Bethan Blakeley discusses the importance of understanding others, not just hearing them.
For those of you that didn’t know, I spent some time in Sri Lanka and the Maldives recently on my honeymoon. For those of you that did know, yes, I just mentioned it again.
To tour Sri Lanka we had a personal driver; a brilliant, knowledgable, hilarious local with quite stilted English. Add some hearing problems into the mix for me thanks to an ear infection, and we had ourselves some very poor communication skills.
At first I didn’t think my ‘smile and nod’ routine was an issue, until I pulled it out when he was trying to tell me the following day’s plan. ‘Smile-and-nod, I’ll find out tomorrow, it’ll be fine…’ The next day, I find myself out of bed at 5.30am, and on quite a difficult 7 mile hike – in flip flops and a flimsy summer dress. It doesn’t take a genius to know that it wasn’t long until I ended up face first in a muddy swamp.

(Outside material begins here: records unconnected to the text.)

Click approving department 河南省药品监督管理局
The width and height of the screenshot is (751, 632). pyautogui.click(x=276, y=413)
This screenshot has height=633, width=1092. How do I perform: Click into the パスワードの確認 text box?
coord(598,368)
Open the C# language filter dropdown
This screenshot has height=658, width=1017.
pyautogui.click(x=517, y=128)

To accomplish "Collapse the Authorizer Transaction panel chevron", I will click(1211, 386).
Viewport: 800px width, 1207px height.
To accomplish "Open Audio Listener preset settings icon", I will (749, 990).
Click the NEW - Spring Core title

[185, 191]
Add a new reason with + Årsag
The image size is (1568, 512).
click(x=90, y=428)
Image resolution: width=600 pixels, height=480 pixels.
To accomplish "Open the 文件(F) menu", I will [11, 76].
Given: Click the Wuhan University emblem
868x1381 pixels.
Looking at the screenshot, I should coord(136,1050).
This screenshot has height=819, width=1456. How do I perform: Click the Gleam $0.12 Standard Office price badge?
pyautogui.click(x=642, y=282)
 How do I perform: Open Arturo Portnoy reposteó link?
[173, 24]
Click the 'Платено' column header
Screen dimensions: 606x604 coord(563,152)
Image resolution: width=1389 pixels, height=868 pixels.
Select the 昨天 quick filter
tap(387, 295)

Once my other half had managed to control her hysterics (who says romance is dead), I decided I was going to do my best to understand everything that was going on from that point forwards.
Yes, it meant conversation was harder. It took us 20 minutes to work out when both countries’ school holidays were. But it was worth it. My communication with our driver had the same principle as communication I have with anyone else.
Ask the hard questions, have the tough conversations, question everything, try to understand it all. I can’t say it was the only reason, but let’s just say I managed to stay swamp free after that.